Stated exercise 1: Pull out every line of the records that contains the string "should".

Reading passage:
What is Piper?
Piper provides a computer-building kit that encourages the discovery of parts of a computer, the use of a blueprint, a computer’s construction, and coding. Founded in 2014, Piper Inc. aims to “help educators inspire students using project-based learning, inquiry, and design thinking.” Piper is the ideal project-based learning solution for teaching computer science and STEAM.
Piper computer kit and curriculum are for 3rd-8th grades. The curriculum includes lesson plans aligned to multiple sets of standards, including Common Core, Next Generation Science Standards, Computer Science, and ISTE. Piper is a comprehensive solution to STEAM. The lesson plans are easy to use that engage all learners.
Piper takes teacher suggestions and makes their product even better. The first version of the Piper kit came out, and many things needed improving upon. One of these was the battery life. Initially, the computer would run on the battery, but the battery didn’t have an external power source to charge while using. The high-resolution screen would drain the battery rather quickly. The fixing of the battery took place in the second version with the ability to charge and play simultaneously. The first version of the Piper Computer didn’t have easily accessible volume control. After teachers writing in and asking for convenient volume control, Piper added one to the top of the screen to help adjust the volume more quickly. Piper listens its customers to help make their product even better.
How to Use Piper
The Piper computer base is wood, which requires excellent motor skills to assemble. Students will need to use a screwdriver to screw in screws and hinges. The wood also makes the computer less durable than a standard computer.
The kit is for 8-13-year-olds; however, younger students will need guidance and encouragement not to get frustrated. Once the machine is built, the students can connect to the internet to update the programming. If you connect via wifi, this is a problem since the computer does not come with a keyboard. You will need to enter the password for the wifi and, therefore, need a keyboard. Be sure to have a USB keyboard available and unplug it once the connection is complete.
The curriculum comes with lesson plans that include slide decks, videos, activities, discussion questions, etc. Students will work collaboratively with the ideal group being two students. Groups can be three people but no more than three students in a group. Using the lesson plans that come with the kit, you will guide the students through the following steps.
Step 1: Use a Blueprint
Students use a blueprint to construct the computer. There are no words, and students must develop skills to read visuals. It can take one to four hours to put together the computer.
Step 2: Story Mode
Once the computer is put together, students play through specially designed Minecraft levels for Piper. Students will work in teams to complete challenges to build prior knowledge. These challenges will help build more components into the computer. Students will learn current and conductivity, inputs/outputs, binary states, parallel circuits, and grounding.
Step 3: Piper Code
Students will learn how to code new features in a game. They will progress through difficulties in completing the game. Students will access the internet, word processor, and more.
Bundles and Equipment
Piper kits come a wide variety of bundles. Piper kits are not only available to schools and teachers but also open to parents and homeschoolers. The best deal if you need multiple kits is the classroom bundle. This kit is an upgrade to the old version. It ensures greater student engagement and deeper learning. This kit includes 10 Piper Computer kits, three spare parts kits, a ten port USB charger for the batteries, an hour of virtual professional development, and a one-year license to the Piper Premium Curriculum. This curriculum is the cohesive lesson plans and supportive teacher manual.

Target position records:
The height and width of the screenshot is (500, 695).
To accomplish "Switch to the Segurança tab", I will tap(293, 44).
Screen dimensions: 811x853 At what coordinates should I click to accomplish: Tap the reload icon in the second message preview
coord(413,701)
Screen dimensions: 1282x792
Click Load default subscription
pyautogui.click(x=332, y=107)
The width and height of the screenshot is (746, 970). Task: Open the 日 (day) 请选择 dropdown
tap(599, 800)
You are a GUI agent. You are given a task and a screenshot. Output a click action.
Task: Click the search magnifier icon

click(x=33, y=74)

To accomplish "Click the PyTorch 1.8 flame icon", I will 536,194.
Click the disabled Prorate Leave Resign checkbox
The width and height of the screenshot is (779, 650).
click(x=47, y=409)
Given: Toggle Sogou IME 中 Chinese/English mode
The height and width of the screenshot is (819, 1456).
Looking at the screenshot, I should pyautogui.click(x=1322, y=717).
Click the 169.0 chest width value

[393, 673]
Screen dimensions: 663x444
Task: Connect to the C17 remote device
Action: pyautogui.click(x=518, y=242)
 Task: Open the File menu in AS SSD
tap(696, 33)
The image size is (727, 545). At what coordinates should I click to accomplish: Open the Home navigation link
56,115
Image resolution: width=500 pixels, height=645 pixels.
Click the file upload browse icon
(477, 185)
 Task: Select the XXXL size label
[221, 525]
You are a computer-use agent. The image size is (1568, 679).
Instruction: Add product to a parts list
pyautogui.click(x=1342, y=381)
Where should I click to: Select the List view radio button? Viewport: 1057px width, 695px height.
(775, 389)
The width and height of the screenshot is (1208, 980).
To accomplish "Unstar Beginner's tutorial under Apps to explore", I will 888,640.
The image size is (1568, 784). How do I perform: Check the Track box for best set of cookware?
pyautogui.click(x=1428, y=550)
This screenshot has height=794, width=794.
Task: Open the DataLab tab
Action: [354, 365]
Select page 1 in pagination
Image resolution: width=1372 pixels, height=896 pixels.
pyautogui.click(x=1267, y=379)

Stated exercise 2: Using the Piper overview, explain why it advises having a USB keyboard on hand when connecting the computer to wifi. Answer in one to three sentences.

Written answer 1:
Screen dimensions: 811x853 At what coordinates should I click to accomplish: Tap the reload icon in the second message preview
Looking at the screenshot, I should pyautogui.click(x=1322, y=717).
The image size is (727, 545). At what coordinates should I click to accomplish: Open the Home navigation link
Where should I click to: Select the List view radio button? Viewport: 1057px width, 695px height.

Written answer 2: The Piper computer does not come with a keyboard, yet connecting via wifi requires entering the network password. A USB keyboard is therefore needed for that step and can be unplugged once the connection is complete.